[Saved entries]
*** Begin section ***
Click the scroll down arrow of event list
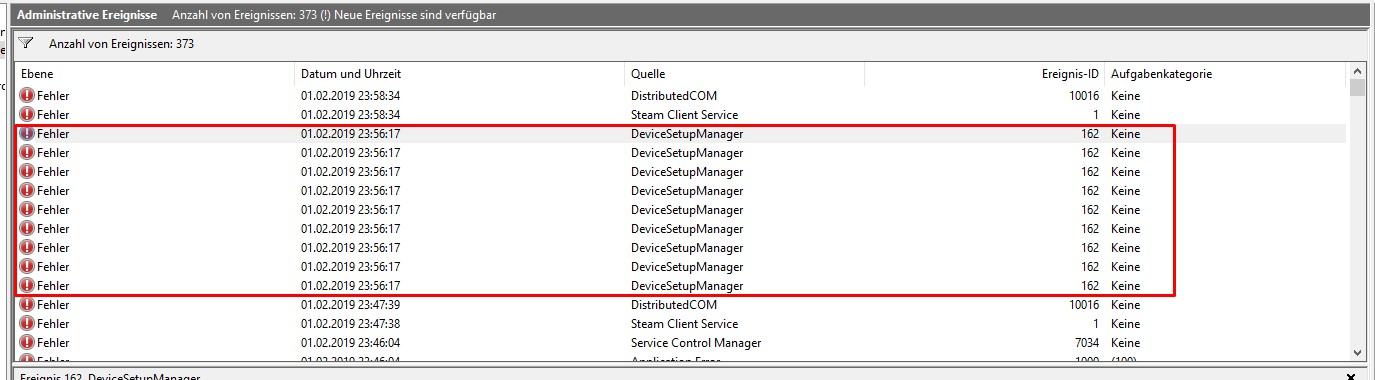 coord(1357,352)
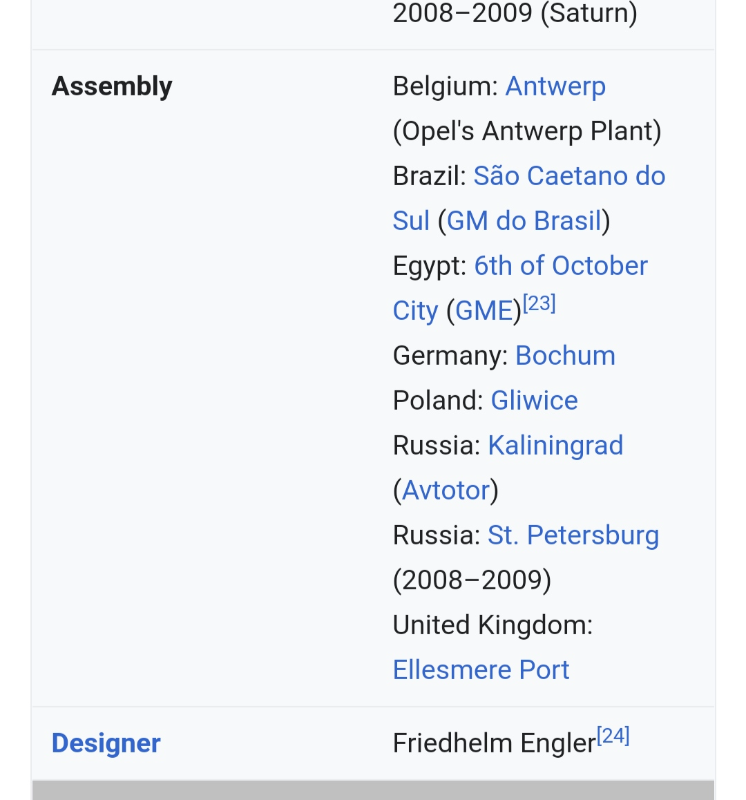Click the Assembly row label

(x=112, y=87)
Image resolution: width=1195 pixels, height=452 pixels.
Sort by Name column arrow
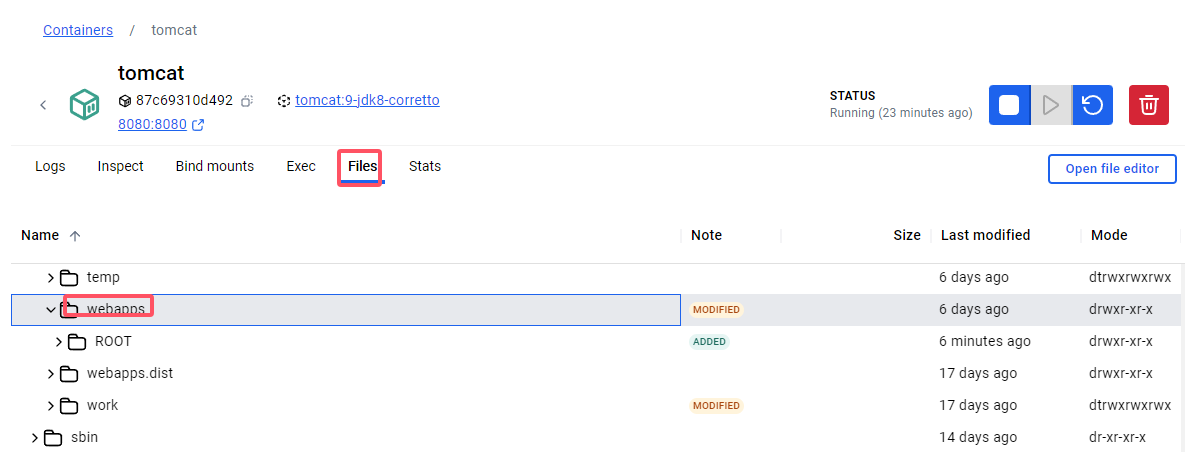pos(75,236)
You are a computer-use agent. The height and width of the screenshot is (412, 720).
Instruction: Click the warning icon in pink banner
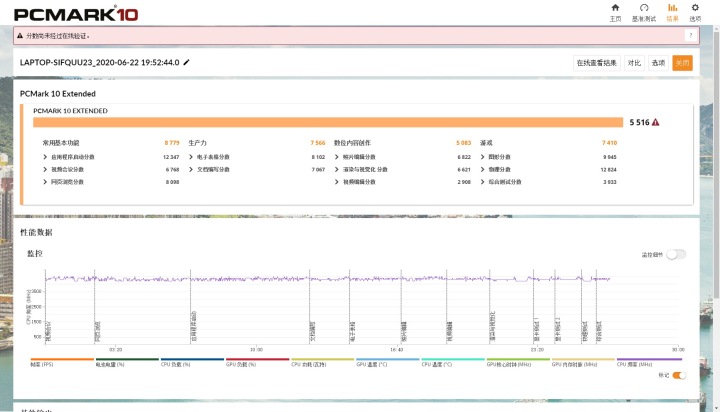point(20,35)
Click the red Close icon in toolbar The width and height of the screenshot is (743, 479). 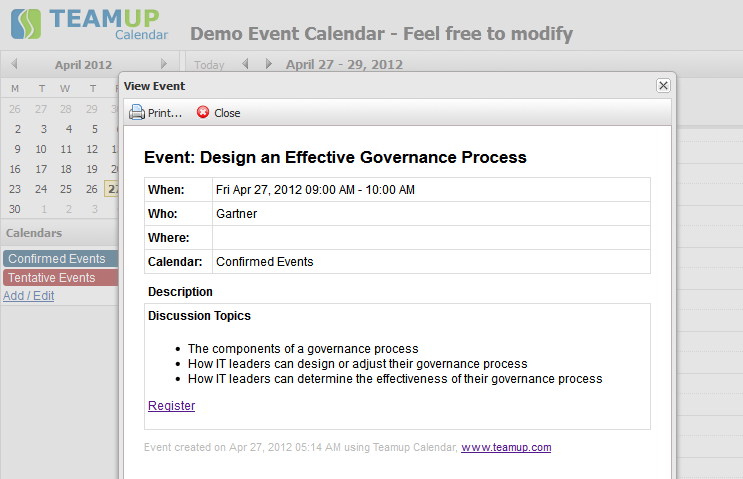point(204,112)
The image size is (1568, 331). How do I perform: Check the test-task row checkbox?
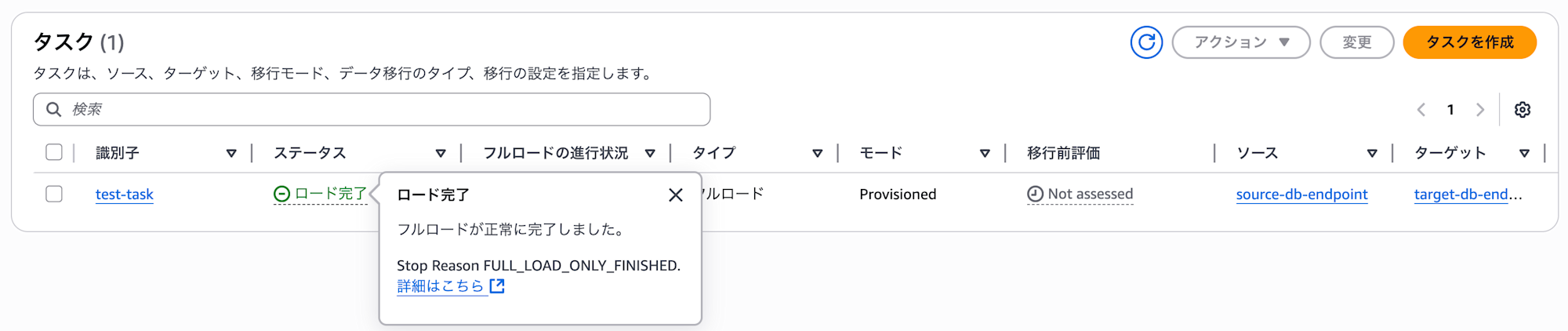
*** End section ***
All lines from the beginning of the entries above to the line containing "You are a computer-use", inclusive, should be printed exactly, apart from the pictures.

**The completed task**
Click the scroll down arrow of event list
 coord(1357,352)
Click the Assembly row label

(x=112, y=87)
Image resolution: width=1195 pixels, height=452 pixels.
Sort by Name column arrow
pos(75,236)
You are a computer-use agent. The height and width of the screenshot is (412, 720).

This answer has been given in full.